Pero esto no es todo. A este fenómeno hay que añadirle otro más, a lo que estamos diciendo hay que incluir una dimensión nueva, que excede el ámbito perceptivo de alguna manera, aunque no es ajeno a él. Y es que cualquier percepción cotidiana posee de suyo un contenido que no es estrictamente hablando apresable por medio de los sentidos, aunque su noticia venga de la mano con lo que sí.

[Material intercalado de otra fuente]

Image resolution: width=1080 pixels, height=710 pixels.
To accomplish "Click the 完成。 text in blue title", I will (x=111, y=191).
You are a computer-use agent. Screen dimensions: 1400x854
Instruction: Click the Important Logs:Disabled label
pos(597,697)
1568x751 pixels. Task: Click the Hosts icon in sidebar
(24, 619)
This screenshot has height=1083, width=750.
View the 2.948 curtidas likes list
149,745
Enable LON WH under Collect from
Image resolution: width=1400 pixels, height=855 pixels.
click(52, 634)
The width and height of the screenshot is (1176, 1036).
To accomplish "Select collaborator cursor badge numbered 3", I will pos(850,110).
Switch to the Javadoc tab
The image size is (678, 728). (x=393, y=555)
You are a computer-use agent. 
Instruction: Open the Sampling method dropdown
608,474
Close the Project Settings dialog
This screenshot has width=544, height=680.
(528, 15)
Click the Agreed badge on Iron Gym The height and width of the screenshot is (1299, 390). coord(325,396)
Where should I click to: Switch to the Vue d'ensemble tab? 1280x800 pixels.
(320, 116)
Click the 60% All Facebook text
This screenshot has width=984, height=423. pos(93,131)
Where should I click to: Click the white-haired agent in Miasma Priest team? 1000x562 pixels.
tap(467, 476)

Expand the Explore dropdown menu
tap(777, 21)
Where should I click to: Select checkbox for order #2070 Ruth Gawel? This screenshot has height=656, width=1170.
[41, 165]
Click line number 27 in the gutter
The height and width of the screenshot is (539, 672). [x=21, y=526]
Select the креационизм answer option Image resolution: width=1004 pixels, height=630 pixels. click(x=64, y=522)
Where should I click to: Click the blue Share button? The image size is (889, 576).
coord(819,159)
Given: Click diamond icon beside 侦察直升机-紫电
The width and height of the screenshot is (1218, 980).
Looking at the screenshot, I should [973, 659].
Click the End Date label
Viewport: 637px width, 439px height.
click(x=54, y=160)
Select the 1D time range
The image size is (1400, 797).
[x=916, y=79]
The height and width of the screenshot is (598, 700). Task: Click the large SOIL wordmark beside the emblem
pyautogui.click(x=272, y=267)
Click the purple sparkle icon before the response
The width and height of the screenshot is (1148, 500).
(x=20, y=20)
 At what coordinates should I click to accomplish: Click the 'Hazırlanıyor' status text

Por ejemplo: vemos un paisaje y vemos la vida que alberga: la de los árboles, la de las flores, la de las abejas y mariposas que revolotean por doquier; entramos en una modesta casa, y percibimos la austeridad de sus dueños, o su delicadeza a la hora de cuidarla; cuando vemos un rostro, percibimos su determinación, o también su indolencia. Estrictamente hablando, con lo que nuestra sensibilidad percibe objetivamente (el paisaje, los árboles, los muebles de la casa, un rostro) no hay nada ni de vida, ni de delicadeza, ni de indolencia; pero no del todo porque, de alguna manera, sí que percibimos todo ello. Parece que, junto a lo dado sensiblemente en la percepción, hay algo co-dado, que ya no es dado sensiblemente, pero no del todo, pues eso co-dado no lo podríamos percibir sino es partiendo de la noticia objetivamente sensible. Hay, pues, en la percepción, una dimensión anímica, que también forma parte intrínseca de nuestra experiencia cotidiana. Con este fenómeno ocurre algo análogo a lo que ocurría con el anterior, a saber: que lo anímico de la percepción no se obtiene tras una elaboración o reflexión posterior, sino que se da a una con el mismo proceso perceptivo sensible, le pertenece a él, y sin él no se podría dar.